| title | description |
|---|---|
Testing Patterns |
End-to-end patterns for testing confidential contracts with forge-fhevm. |
This guide shows common patterns for testing FHEVM contracts. Each example is a complete, runnable test.
The most common pattern — encrypt a value, pass it to a contract, and verify the result.
// SPDX-License-Identifier: MIT
pragma solidity ^0.8.27;
import {FhevmTest} from "forge-fhevm/FhevmTest.sol";
import {FHE} from "@fhevm/solidity/lib/FHE.sol";
import {ZamaEthereumConfig} from "@fhevm/solidity/config/ZamaConfig.sol";
import "encrypted-types/EncryptedTypes.sol";
contract ConfidentialToken is ZamaEthereumConfig {
mapping(address => euint64) private _balances;
function mint(externalEuint64 encryptedAmount, bytes calldata inputProof) external {
euint64 amount = FHE.fromExternal(encryptedAmount, inputProof);
euint64 nextBalance = FHE.add(_balances[msg.sender], amount);
_balances[msg.sender] = nextBalance;
FHE.allowThis(nextBalance);
FHE.allow(nextBalance, msg.sender);
}
function balanceHandle(address account) external view returns (euint64) {
return _balances[account];
}
function allowBalanceForPublicDecrypt(address account) external {
FHE.makePubliclyDecryptable(_balances[account]);
}
}
contract ConfidentialTokenTest is FhevmTest {
ConfidentialToken token;
function setUp() public override {
super.setUp();
token = new ConfidentialToken();
}
function test_mint_setsBalance() public {
// Encrypt 100 tokens targeting the token contract
(externalEuint64 amount, bytes memory proof) = encryptUint64(100, address(token));
// Mint
token.mint(amount, proof);
// Read the balance handle and decrypt
euint64 balance = token.balanceHandle(address(this));
assertEq(decrypt(balance), 100);
}
}::: info
Your contract under test must inherit a Zama config (e.g., ZamaEthereumConfig) so that FHE.* calls route to the correct host contract addresses.
:::
When your contract verifies decryption proofs on-chain using FHE.checkSignatures():
function test_publicDecrypt_withVerification() public {
// Mint tokens
(externalEuint64 amount, bytes memory proof) = encryptUint64(100, address(token));
token.mint(amount, proof);
// The contract marks the balance as publicly decryptable
token.allowBalanceForPublicDecrypt(address(this));
// Decrypt — returns cleartexts + KMS-signed proof
euint64 balance = token.balanceHandle(address(this));
bytes32[] memory handles = new bytes32[](1);
handles[0] = euint64.unwrap(balance);
(uint256[] memory cleartexts, bytes memory decryptionProof) = publicDecrypt(handles);
// The proof passes on-chain verification
FHE.checkSignatures(handles, abi.encode(cleartexts), decryptionProof);
assertEq(cleartexts[0], 100);
}Testing user-facing decryption where a user reads their own confidential balance.
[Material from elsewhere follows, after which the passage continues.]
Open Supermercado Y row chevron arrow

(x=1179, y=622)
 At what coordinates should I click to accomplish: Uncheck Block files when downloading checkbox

The contract grants ACL permissions during business logic (mint, transfer), so you only need to sign and decrypt:
function test_userDecrypt_flow() public {
uint256 constant USER_PK = 0xA11CE;
address user = vm.addr(USER_PK);
// Encrypt as the user, targeting the token contract
(externalEuint64 amount, bytes memory proof) = encryptUint64(222, user, address(token));
// Mint as the user — the contract calls FHE.allow(balance, user) internally
vm.prank(user);
token.mint(amount, proof);
// Sign a decrypt request and read the balance
euint64 balance = token.balanceHandle(user);
bytes memory signature = signUserDecrypt(USER_PK, address(token));
uint256 cleartext = userDecrypt(euint64.unwrap(balance), user, address(token), signature);
assertEq(cleartext, 222);
}A complete transfer test showing both sender and recipient balance verification:
function test_transfer_updatesBalances() public {
uint256 constant HOLDER_PK = 0xA11CE;
uint256 constant RECIPIENT_PK = 0xB0B;
address holder = vm.addr(HOLDER_PK);
address recipient = vm.addr(RECIPIENT_PK);
// Mint 1000 to holder
(externalEuint64 mintAmt, bytes memory mintProof) = encryptUint64(1000, holder, address(token));
vm.prank(holder);
token.mint(mintAmt, mintProof);
// Transfer 400 from holder to recipient
(externalEuint64 xferAmt, bytes memory xferProof) = encryptUint64(400, holder, address(token));
vm.prank(holder);
token.confidentialTransfer(recipient, xferAmt, xferProof);
// Assert both balances
assertEq(_decryptBalance(HOLDER_PK, holder), 600);
assertEq(_decryptBalance(RECIPIENT_PK, recipient), 400);
}
function _decryptBalance(uint256 pk, address account) internal returns (uint64) {
bytes memory sig = signUserDecrypt(pk, address(token));
return uint64(userDecrypt(
euint64.unwrap(token.confidentialBalanceOf(account)),
vm.addr(pk),
address(token),
sig
));
}forge-fhevm works with Foundry's fuzz testing. The plaintext tracking handles wrapping arithmetic correctly:
function test_fheAdd_commutative(uint64 a, uint64 b) public {
// Encrypt both operands
(externalEuint64 left, bytes memory leftProof) = encryptUint64(a, address(token));
(externalEuint64 right, bytes memory rightProof) = encryptUint64(b, address(token));
// Perform encrypted addition in both orders
euint64 sumAB = token.addEncrypted(left, leftProof, right, rightProof);
euint64 sumBA = token.addEncrypted(right, rightProof, left, leftProof);
// Verify commutativity
assertEq(decrypt(sumAB), decrypt(sumBA));
// Verify correctness (wrapping arithmetic)
uint64 expected;
unchecked { expected = a + b; }
assertEq(decrypt(sumAB), expected);
}When you override setUp(), always call super.setUp() first to ensure the FHEVM host contracts are deployed:
contract MyTest is FhevmTest {
MyContract myContract;
function setUp() public override {
super.setUp(); // deploys FHEVM contracts
myContract = new MyContract();
}
}